# New to site



## TryingSoHard (Dec 4, 2009)

My husband cheated on me......I am trying to deal but everyday....every single day is a struggle. We have been together or 10 years....married for almost 8. How could he do this......I want to forgive and forget but just don't know how to cope. I am new to this site and just trying to find some support.


----------



## Sven (Nov 18, 2009)

You're welcome here...so many of us are going through the same thing. There are some very wise people here (I'm not one of them).

But I feel bad for you and just said a little prayer on your behalf. You're about to go on a very long and painful journey.

It's good that you want to forgive and forget (that's EXACTLY what I have wanted in the 21 months since I found out about my wife's affair). But I'm not there yet, so can't really lead you to that path.

You must lay the law down though - do not be meek and just accept "I'm Sorry"....get a lawyer. Force your husband to send a No Contact letter to the other woman. There is to be not one single point of contact between them after that, or you get a divorce. The lawyer will help you reinforce that fact in case he doesn't believe you. My wife didn't actually end her affair until I met with a lawyer, then she realized I was finally serious. I should have done it MUCH sooner.


----------



## cowboyfan (Nov 15, 2009)

I'm very sorry for what's happened, my wife of nine years (partner of 12) recently tripped up in the same way and it's REALLY hard to get over. The best I can offer is to force open communication and figure out WHY he did this. By no means am I saying you should accept blame in any way. The only person responsible for cheating is the cheater, but if you're looking at making this work it's really important to know what he was looking for that he wasn't getting from you. It's hurtful (believe me, I know), but at least for me knowing was best because it allowed us the chance to fix our issues and move forward. What helps me is that my wife shows so much remorse over the incident, is your hubby expressing regret and showing the desire to make things better? If so, you'll heal in time.


----------



## stillINshock (Apr 9, 2009)

What the hell is wrong with all these people????? GRRR. I'm so sorry you are too feeling the pain. IT SUCKS!!!!!!!!!!!


----------



## Sun (Nov 23, 2009)

If your plan is to stay with him then I recommend counseling, both couple and individual for you both as soon as possible. I do believe a marriage can survive a cheating spouse giving the reason he cheated in the first place is identified and worked through. Trust is going to be the biggest issue for you and he will have to open himself up completely to you and do whatever is needed to show his remorse and willingness to want to succeed in your marriage. I wish you the best of luck


----------

◆ ◆ ◆ ◆

__GIVEN TASK 1__
Edit the part of the thread that opens with the words containing "My husband cheated" and closes with "one of them).", putting "encouragement" in place of "support".
__GIVEN TASK 2__
According to the thread, why did cowboyfan find it best to learn why the spouse had cheated?

__ENTRIES PROVIDED__

◆ ◆ ◆ ◆

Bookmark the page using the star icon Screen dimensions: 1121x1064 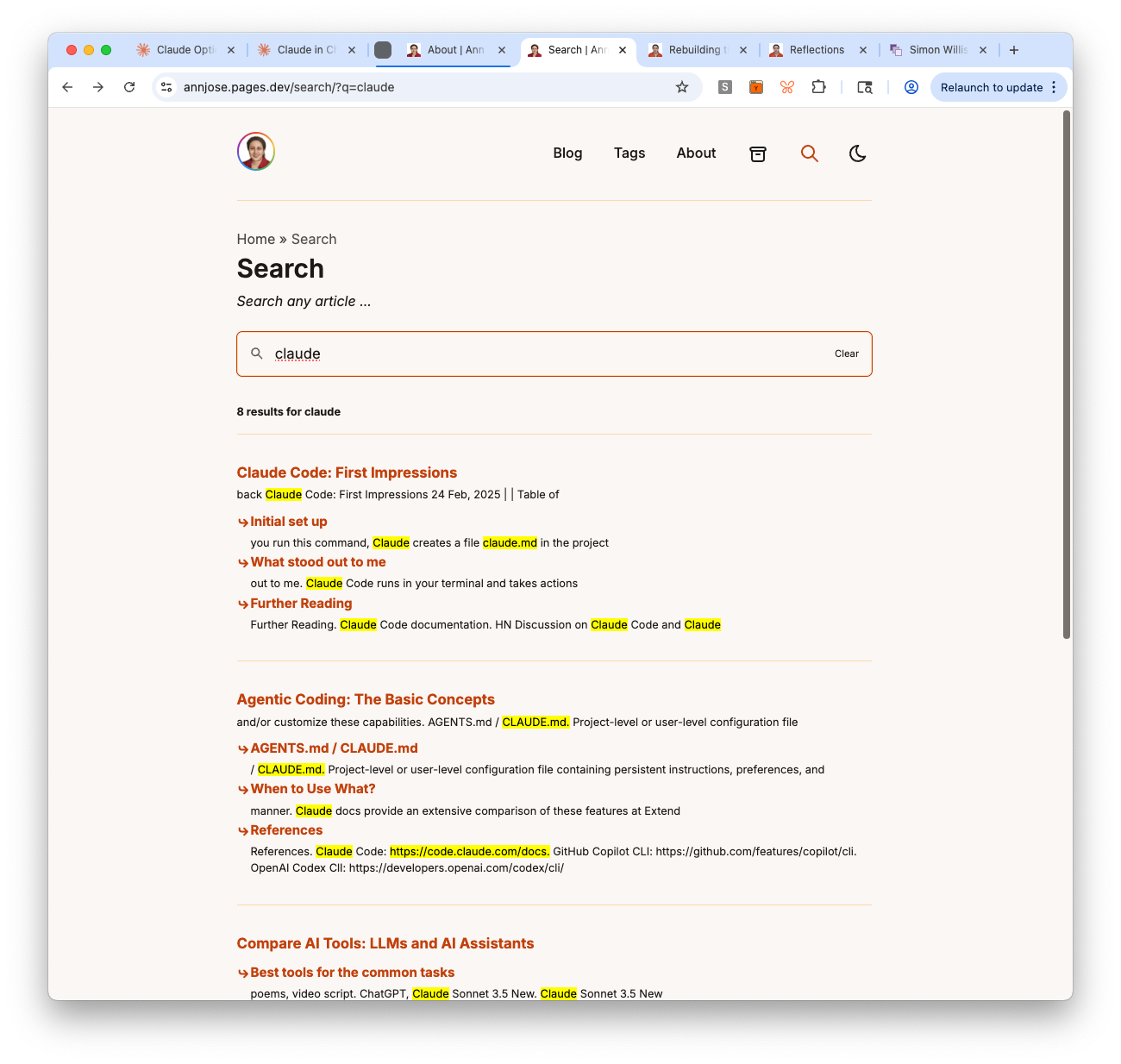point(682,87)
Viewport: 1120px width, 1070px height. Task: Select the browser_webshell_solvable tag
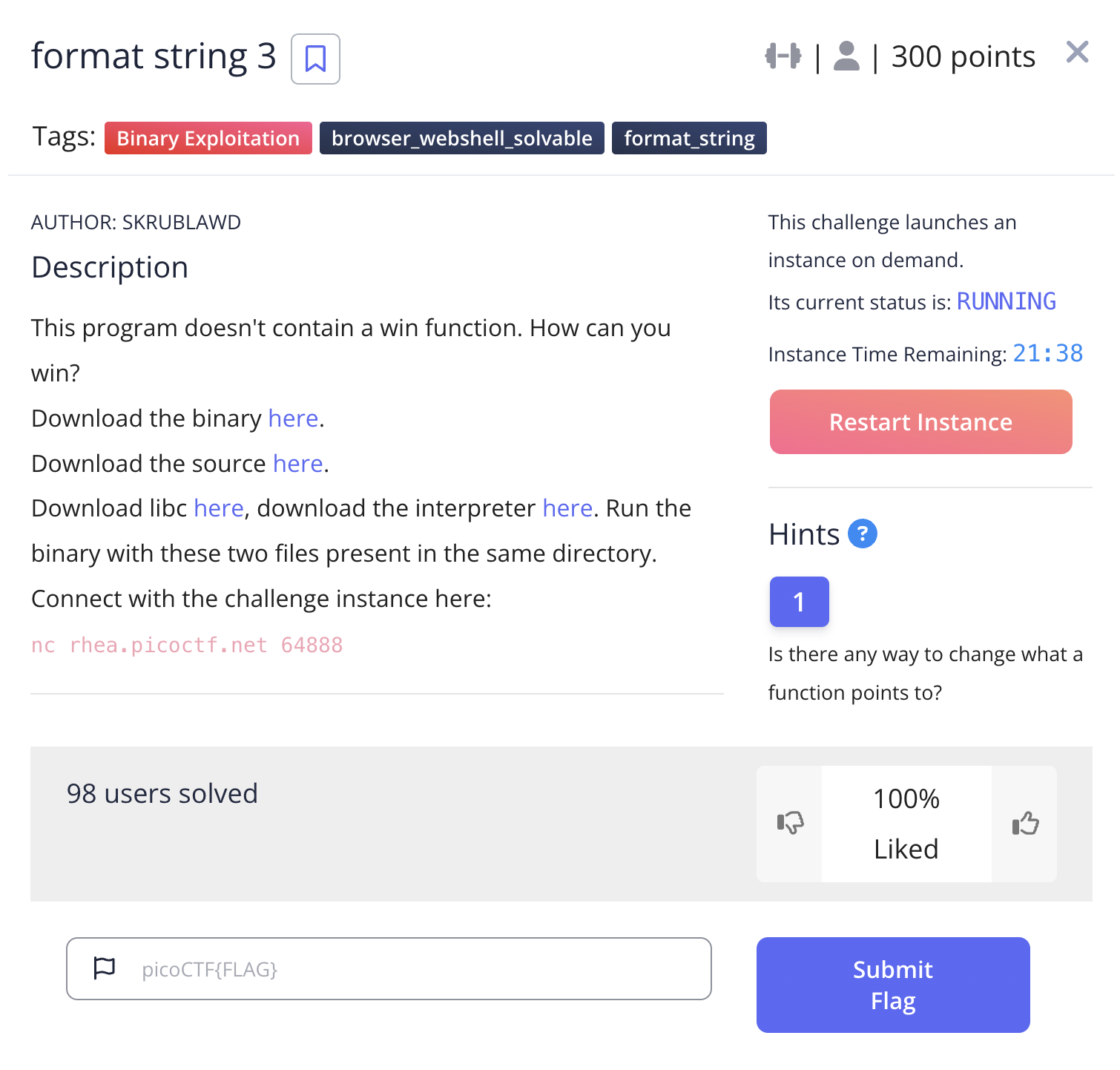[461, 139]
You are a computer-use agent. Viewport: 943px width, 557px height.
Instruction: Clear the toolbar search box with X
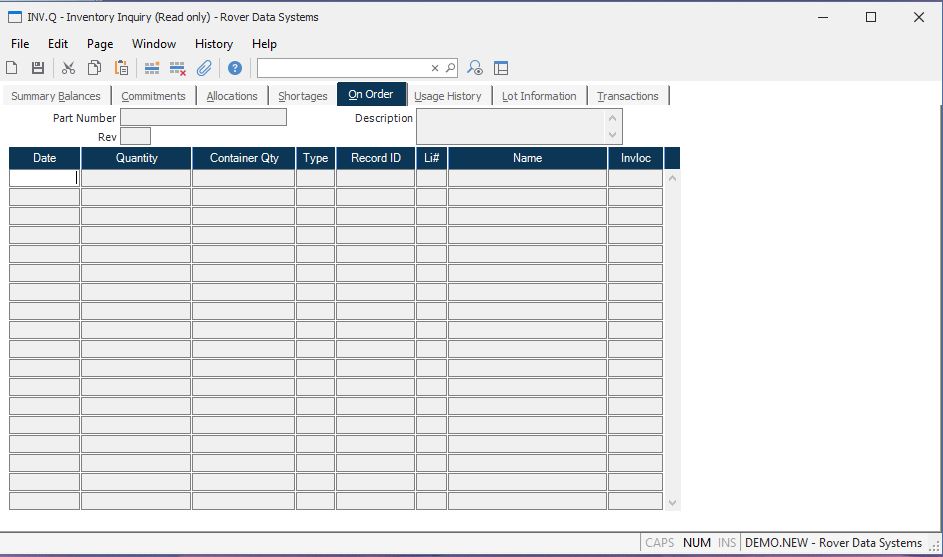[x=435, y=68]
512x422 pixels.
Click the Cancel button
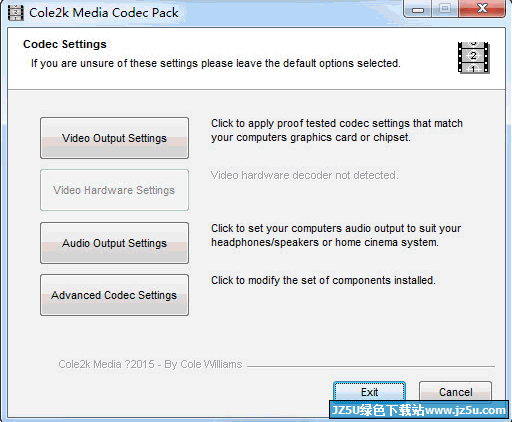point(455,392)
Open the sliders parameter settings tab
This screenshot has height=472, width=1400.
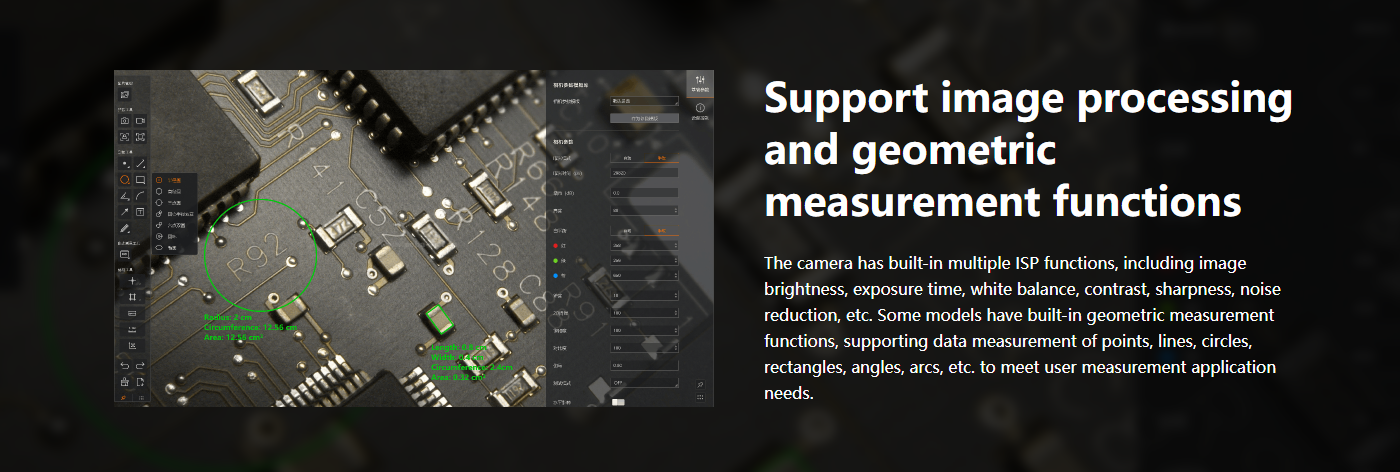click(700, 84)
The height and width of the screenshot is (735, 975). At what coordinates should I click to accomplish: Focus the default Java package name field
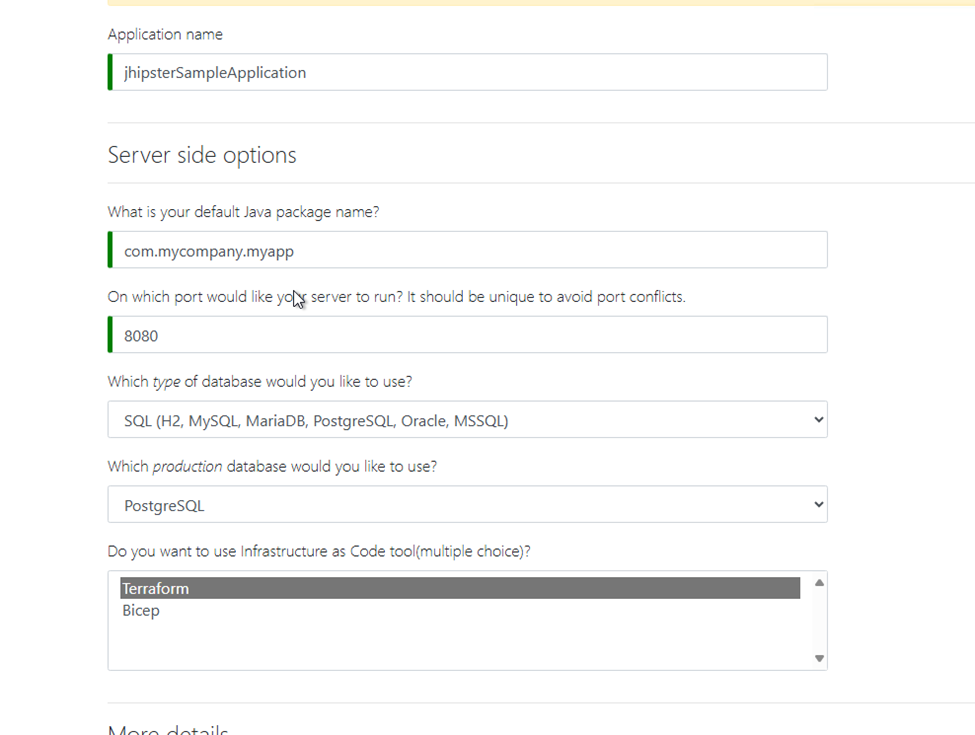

◆ ◆ ◆ ◆

__EXERCISE ANSWER 1__
My husband cheated on me......I am trying to deal but everyday....every single day is a struggle. We have been together or 10 years....married for almost 8. How could he do this......I want to forgive and forget but just don't know how to cope. I am new to this site and just trying to find some encouragement.


----------



## Sven (Nov 18, 2009)

You're welcome here...so many of us are going through the same thing. There are some very wise people here (I'm not one of them).

__EXERCISE ANSWER 2__
Knowing the reason, though hurtful, gave cowboyfan and the wife the chance to fix their issues and move forward.